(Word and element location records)
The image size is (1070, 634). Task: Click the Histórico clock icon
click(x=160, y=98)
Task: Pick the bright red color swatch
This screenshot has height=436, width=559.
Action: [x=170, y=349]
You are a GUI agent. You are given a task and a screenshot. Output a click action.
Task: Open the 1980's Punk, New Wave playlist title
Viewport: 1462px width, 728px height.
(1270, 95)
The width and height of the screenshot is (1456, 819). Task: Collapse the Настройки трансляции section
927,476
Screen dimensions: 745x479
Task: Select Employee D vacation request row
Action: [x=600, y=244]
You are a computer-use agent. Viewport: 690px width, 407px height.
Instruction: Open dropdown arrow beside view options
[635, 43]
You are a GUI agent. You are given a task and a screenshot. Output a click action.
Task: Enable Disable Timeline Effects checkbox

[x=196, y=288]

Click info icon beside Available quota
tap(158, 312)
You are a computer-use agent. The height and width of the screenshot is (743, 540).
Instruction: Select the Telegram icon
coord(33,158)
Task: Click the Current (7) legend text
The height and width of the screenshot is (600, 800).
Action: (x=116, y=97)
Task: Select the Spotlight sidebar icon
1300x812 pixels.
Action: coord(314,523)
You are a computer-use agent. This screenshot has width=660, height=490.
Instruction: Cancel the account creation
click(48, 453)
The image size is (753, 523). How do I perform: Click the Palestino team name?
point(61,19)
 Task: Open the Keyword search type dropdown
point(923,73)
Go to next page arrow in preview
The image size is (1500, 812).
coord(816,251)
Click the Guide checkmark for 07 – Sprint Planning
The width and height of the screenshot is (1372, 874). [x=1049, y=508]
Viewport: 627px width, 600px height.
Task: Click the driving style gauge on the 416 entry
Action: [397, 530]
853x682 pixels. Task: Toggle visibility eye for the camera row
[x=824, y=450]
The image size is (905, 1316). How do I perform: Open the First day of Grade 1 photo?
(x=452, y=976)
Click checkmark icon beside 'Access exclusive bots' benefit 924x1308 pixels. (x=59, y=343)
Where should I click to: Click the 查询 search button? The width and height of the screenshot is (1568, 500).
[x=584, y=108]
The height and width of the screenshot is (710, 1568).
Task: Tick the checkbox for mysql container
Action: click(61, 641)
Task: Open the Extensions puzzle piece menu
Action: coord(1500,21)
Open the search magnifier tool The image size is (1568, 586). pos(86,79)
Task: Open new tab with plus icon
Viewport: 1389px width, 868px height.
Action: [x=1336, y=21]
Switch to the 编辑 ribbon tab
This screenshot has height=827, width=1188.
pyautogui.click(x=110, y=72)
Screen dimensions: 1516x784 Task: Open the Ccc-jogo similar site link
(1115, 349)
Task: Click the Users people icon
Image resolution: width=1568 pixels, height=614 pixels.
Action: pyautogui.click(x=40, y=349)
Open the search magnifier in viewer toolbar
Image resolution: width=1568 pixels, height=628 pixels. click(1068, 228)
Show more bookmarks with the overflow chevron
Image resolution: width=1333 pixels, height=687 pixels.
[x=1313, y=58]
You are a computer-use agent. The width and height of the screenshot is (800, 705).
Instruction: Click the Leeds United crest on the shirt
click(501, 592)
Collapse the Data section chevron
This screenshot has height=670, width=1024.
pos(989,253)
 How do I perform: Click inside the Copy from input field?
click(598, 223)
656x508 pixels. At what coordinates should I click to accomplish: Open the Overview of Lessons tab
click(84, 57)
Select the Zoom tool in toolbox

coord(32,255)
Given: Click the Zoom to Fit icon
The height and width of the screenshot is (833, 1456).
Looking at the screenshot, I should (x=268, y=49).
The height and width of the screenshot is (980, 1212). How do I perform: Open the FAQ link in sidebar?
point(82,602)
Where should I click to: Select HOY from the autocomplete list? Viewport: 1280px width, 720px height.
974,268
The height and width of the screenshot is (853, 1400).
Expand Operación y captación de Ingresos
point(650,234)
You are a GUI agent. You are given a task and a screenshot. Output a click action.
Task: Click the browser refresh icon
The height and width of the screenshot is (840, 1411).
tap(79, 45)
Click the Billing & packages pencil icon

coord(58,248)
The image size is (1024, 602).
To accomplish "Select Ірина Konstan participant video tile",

### Short problem
Return all of the material above unchanged, line for line, from the first line to the last.

### The reply
The image size is (1070, 634). Task: Click the Histórico clock icon
click(x=160, y=98)
Task: Pick the bright red color swatch
This screenshot has height=436, width=559.
Action: [x=170, y=349]
You are a GUI agent. You are given a task and a screenshot. Output a click action.
Task: Open the 1980's Punk, New Wave playlist title
Viewport: 1462px width, 728px height.
(1270, 95)
The width and height of the screenshot is (1456, 819). Task: Collapse the Настройки трансляции section
927,476
Screen dimensions: 745x479
Task: Select Employee D vacation request row
Action: [x=600, y=244]
You are a computer-use agent. Viewport: 690px width, 407px height.
Instruction: Open dropdown arrow beside view options
[635, 43]
You are a GUI agent. You are given a task and a screenshot. Output a click action.
Task: Enable Disable Timeline Effects checkbox

[x=196, y=288]

Click info icon beside Available quota
tap(158, 312)
You are a computer-use agent. The height and width of the screenshot is (743, 540).
Instruction: Select the Telegram icon
coord(33,158)
Task: Click the Current (7) legend text
The height and width of the screenshot is (600, 800).
Action: (x=116, y=97)
Task: Select the Spotlight sidebar icon
1300x812 pixels.
Action: coord(314,523)
You are a computer-use agent. This screenshot has width=660, height=490.
Instruction: Cancel the account creation
click(48, 453)
The image size is (753, 523). How do I perform: Click the Palestino team name?
point(61,19)
 Task: Open the Keyword search type dropdown
point(923,73)
Go to next page arrow in preview
The image size is (1500, 812).
coord(816,251)
Click the Guide checkmark for 07 – Sprint Planning
The width and height of the screenshot is (1372, 874). [x=1049, y=508]
Viewport: 627px width, 600px height.
Task: Click the driving style gauge on the 416 entry
Action: [397, 530]
853x682 pixels. Task: Toggle visibility eye for the camera row
[x=824, y=450]
The image size is (905, 1316). How do I perform: Open the First day of Grade 1 photo?
(x=452, y=976)
Click checkmark icon beside 'Access exclusive bots' benefit 924x1308 pixels. (x=59, y=343)
Where should I click to: Click the 查询 search button? The width and height of the screenshot is (1568, 500).
[x=584, y=108]
The height and width of the screenshot is (710, 1568).
Task: Tick the checkbox for mysql container
Action: click(61, 641)
Task: Open the Extensions puzzle piece menu
Action: coord(1500,21)
Open the search magnifier tool The image size is (1568, 586). pos(86,79)
Task: Open new tab with plus icon
Viewport: 1389px width, 868px height.
Action: [x=1336, y=21]
Switch to the 编辑 ribbon tab
This screenshot has height=827, width=1188.
pyautogui.click(x=110, y=72)
Screen dimensions: 1516x784 Task: Open the Ccc-jogo similar site link
(1115, 349)
Task: Click the Users people icon
Image resolution: width=1568 pixels, height=614 pixels.
Action: pyautogui.click(x=40, y=349)
Open the search magnifier in viewer toolbar
Image resolution: width=1568 pixels, height=628 pixels. click(1068, 228)
Show more bookmarks with the overflow chevron
Image resolution: width=1333 pixels, height=687 pixels.
[x=1313, y=58]
You are a computer-use agent. The width and height of the screenshot is (800, 705).
Instruction: Click the Leeds United crest on the shirt
click(501, 592)
Collapse the Data section chevron
This screenshot has height=670, width=1024.
pos(989,253)
 How do I perform: Click inside the Copy from input field?
click(598, 223)
656x508 pixels. At what coordinates should I click to accomplish: Open the Overview of Lessons tab
click(84, 57)
Select the Zoom tool in toolbox

coord(32,255)
Given: Click the Zoom to Fit icon
The height and width of the screenshot is (833, 1456).
Looking at the screenshot, I should (x=268, y=49).
The height and width of the screenshot is (980, 1212). How do I perform: Open the FAQ link in sidebar?
point(82,602)
Where should I click to: Select HOY from the autocomplete list? Viewport: 1280px width, 720px height.
974,268
The height and width of the screenshot is (853, 1400).
Expand Operación y captación de Ingresos
point(650,234)
You are a GUI agent. You are given a task and a screenshot. Output a click action.
Task: Click the browser refresh icon
The height and width of the screenshot is (840, 1411).
tap(79, 45)
Click the Billing & packages pencil icon

coord(58,248)
The image size is (1024, 602).
To accomplish "Select Ірина Konstan participant video tile",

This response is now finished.